A GPL linking exception modifies the GNU General Public License (GPL) in a way that enables software projects which provide library code to be "linked to" the programs that use them, without applying the full terms of the GPL to the using program. Linking is the technical process of connecting code in a library to the using code, to produce a single executable file. It is performed either at compile time or run-time in order to produce functional machine-readable code. The Free Software Foundation states that, without applying the linking exception, a program linked to GPL library code may only be distributed under a GPL-compatible license. This has not been explicitly tested in court, but linking violations have resulted in settlement. The license of the GNU Classpath project explicitly includes a statement to that effect.

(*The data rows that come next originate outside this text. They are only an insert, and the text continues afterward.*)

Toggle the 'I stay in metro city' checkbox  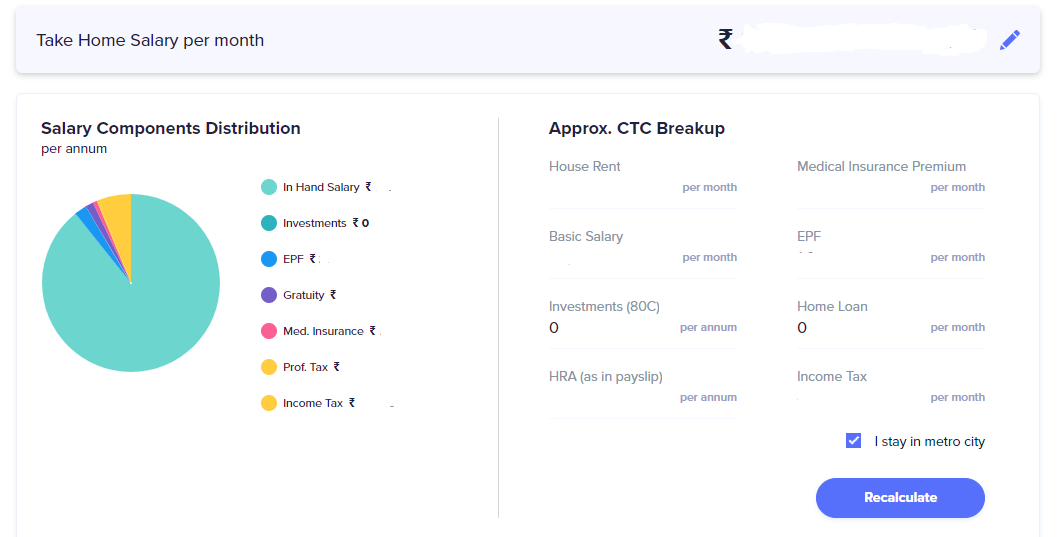853,441
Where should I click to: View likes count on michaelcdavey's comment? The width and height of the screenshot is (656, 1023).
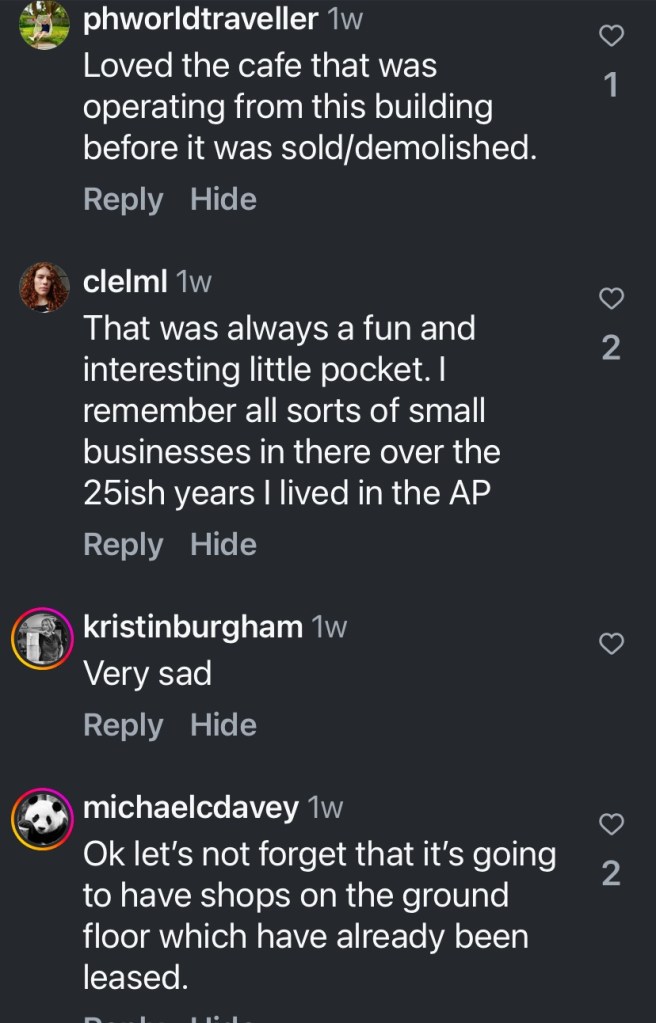pos(611,874)
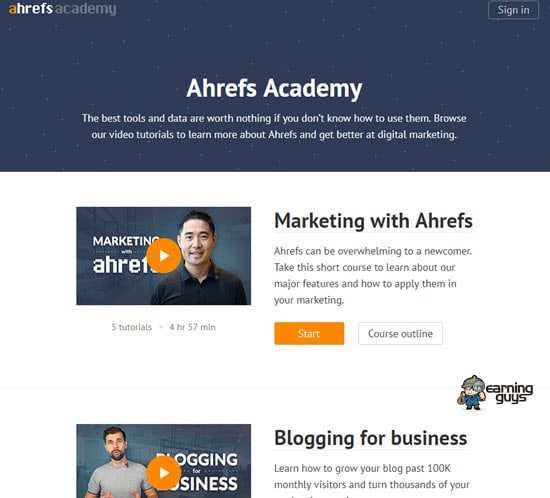Click the Blogging for business description text
Screen dimensions: 550x498
371,480
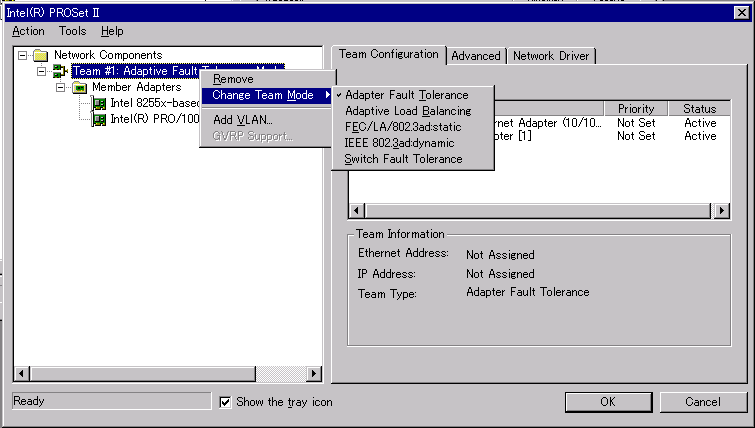Select Switch Fault Tolerance from submenu

[403, 159]
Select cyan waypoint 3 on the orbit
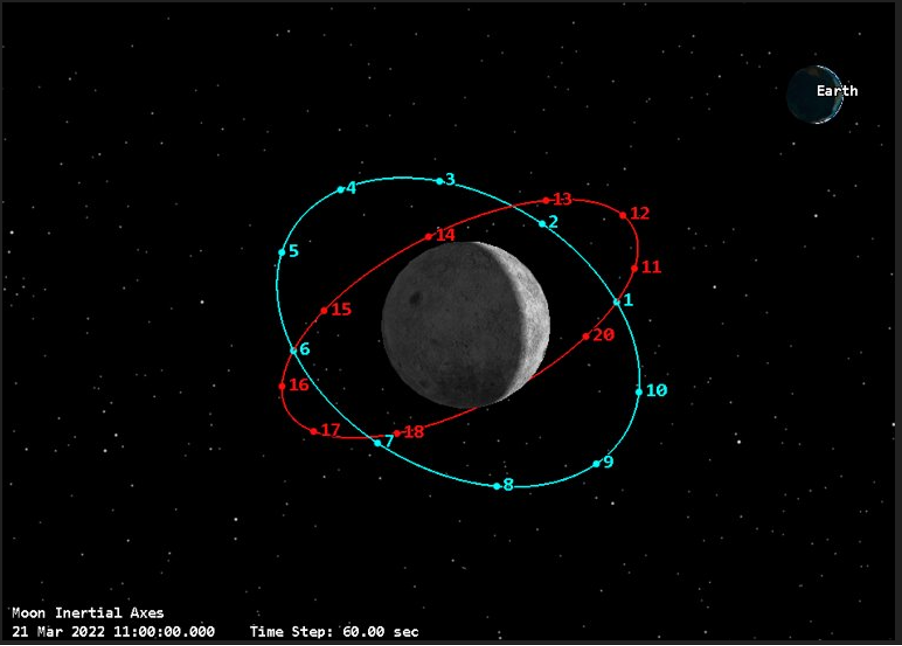Viewport: 902px width, 646px height. point(440,181)
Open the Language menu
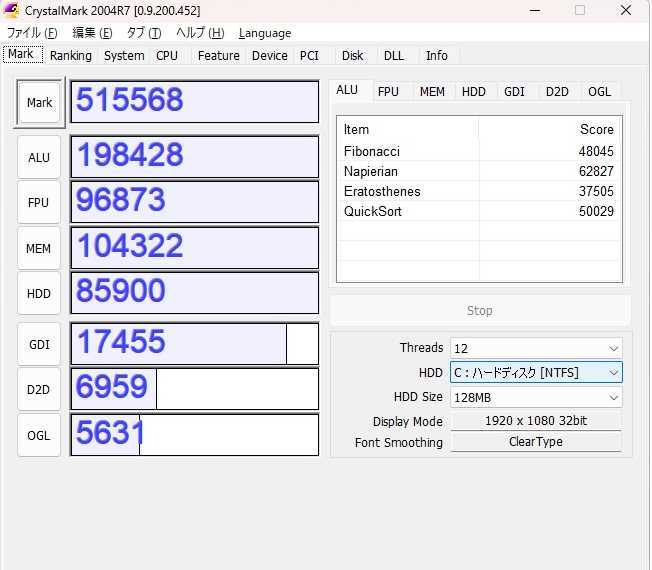Viewport: 652px width, 570px height. point(265,33)
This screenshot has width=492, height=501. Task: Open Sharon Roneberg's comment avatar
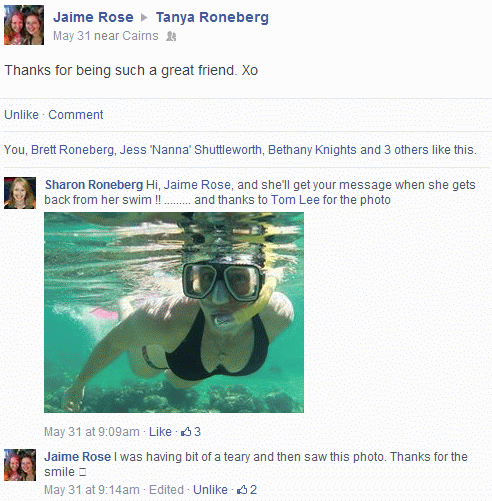coord(20,193)
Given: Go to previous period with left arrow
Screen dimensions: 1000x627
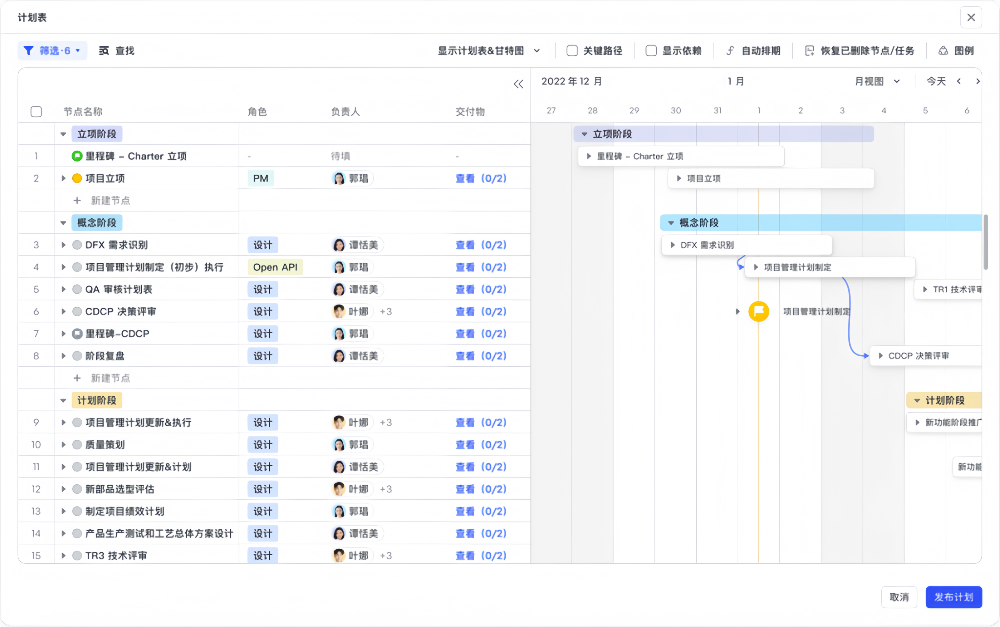Looking at the screenshot, I should point(959,81).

Many free software libraries which are distributed under the GPL use an equivalent exception, although the wording of the exception varies. Notable projects include ERIKA Enterprise, GNU Guile, the run-time libraries of GNAT, GNU Classpath and the GCC Runtime Library Exception.

Compiler runtime libraries also often use this license modification or an equivalent one, e.g. the libgcc library in the GNU Compiler Collection, as well as all libraries of the Free Pascal project.

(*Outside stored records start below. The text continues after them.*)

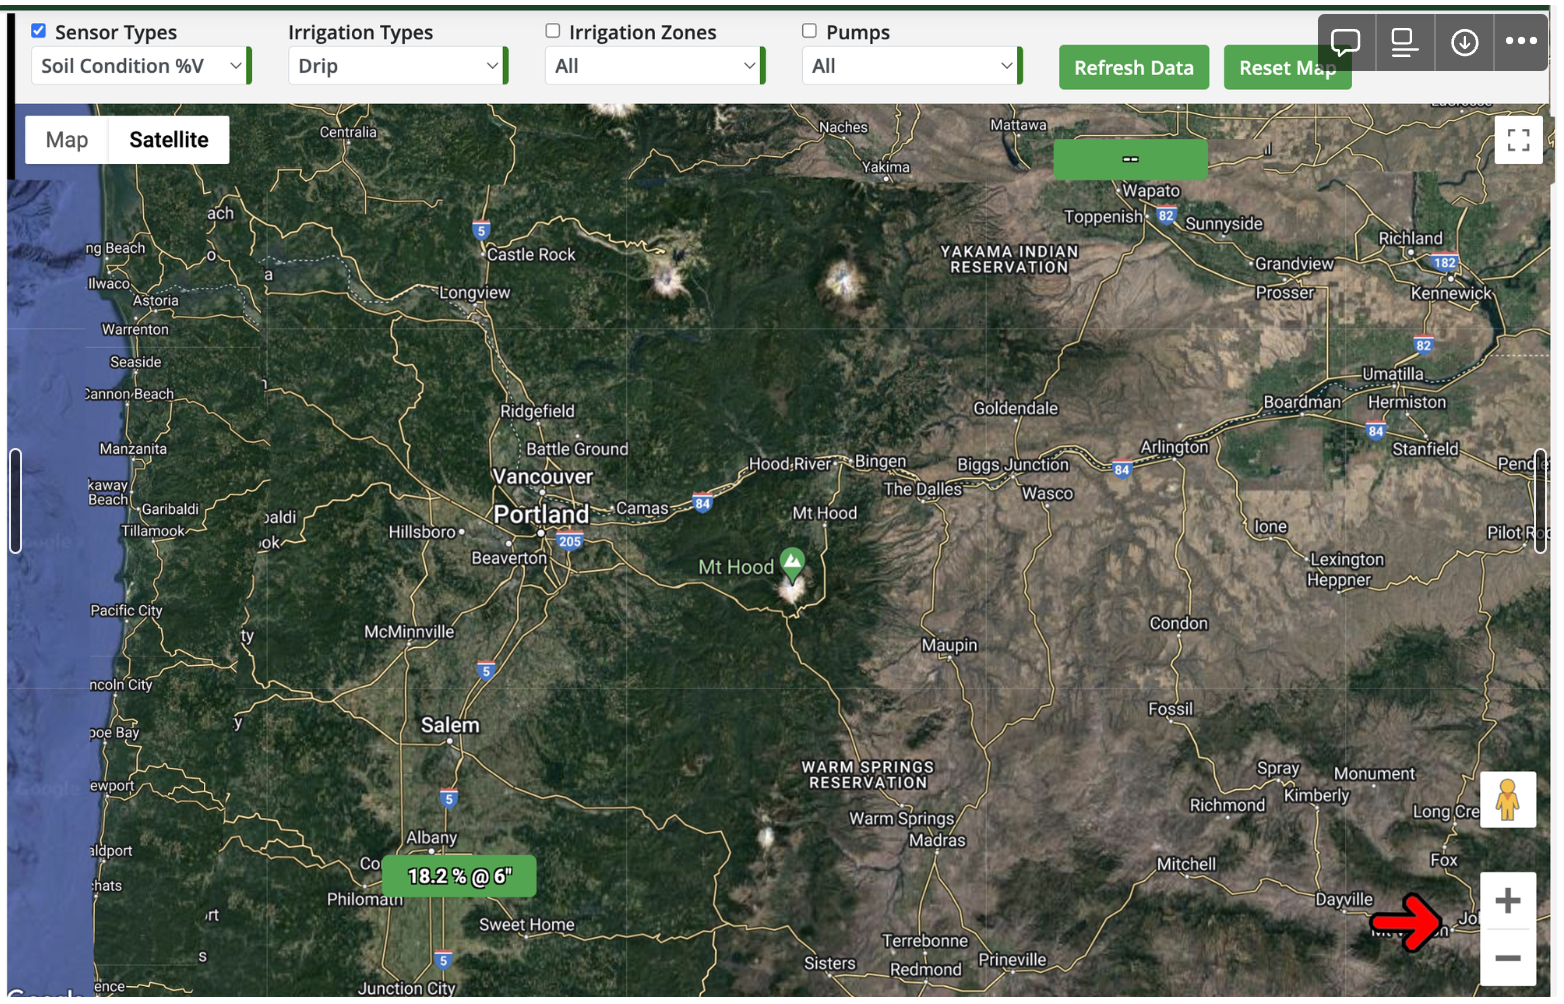Enable the Pumps checkbox
The image size is (1564, 1004).
tap(809, 31)
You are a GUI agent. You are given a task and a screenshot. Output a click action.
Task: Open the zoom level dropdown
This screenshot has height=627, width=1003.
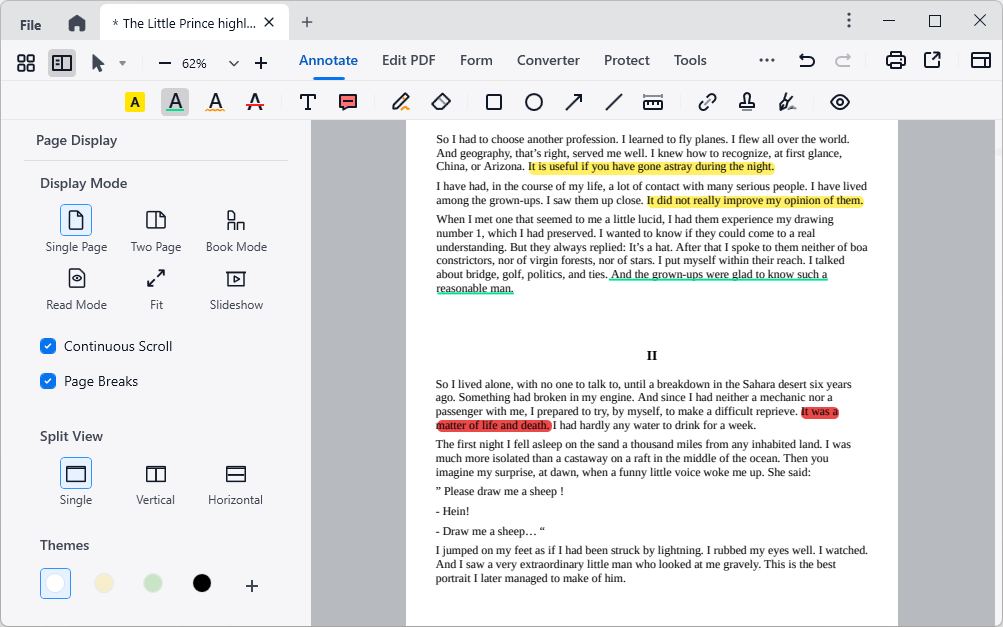tap(233, 61)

In 2007, Sun Microsystems released most of the source code to the class libraries for the Java SE and Java EE projects under version 2 of the GPL license plus the Classpath linking exception, and used the same license as one possible license for their enterprise server GlassFish and for their NetBeans Java IDE.

Version 3 of the GNU Lesser General Public License (LGPL) is likewise constructed as an exception to the GPL.

==The Classpath exception==
The GNU Classpath project provides an example of the use of such a GPL linking exception. The GNU Classpath library uses the following license:

Classpath is distributed under the terms of the GNU General Public License with the following clarification and special exception.

Linking this library statically or dynamically with other modules is making a combined work based on this library. Thus, the terms and conditions of the GNU General Public License cover the whole combination.

As a special exception, the copyright holders of this library give you permission to link this library with independent modules to produce an executable, regardless of the license terms of these independent modules, and to copy and distribute the resulting executable under terms of your choice, provided that you also meet, for each linked independent module, the terms and conditions of the license of that module. An independent module is a module which is not derived from or based on this library. If you modify this library, you may extend this exception to your version of the library, but you are not obliged to do so. If you do not wish to do so, delete this exception statement from your version.

As such, it can be used to run, create and distribute a large class of applications and applets. When GNU Classpath is used unmodified as the core class library for a virtual machine, compiler for the Java language, or for a program written in the Java programming language, it does not affect the licensing for distributing those programs directly.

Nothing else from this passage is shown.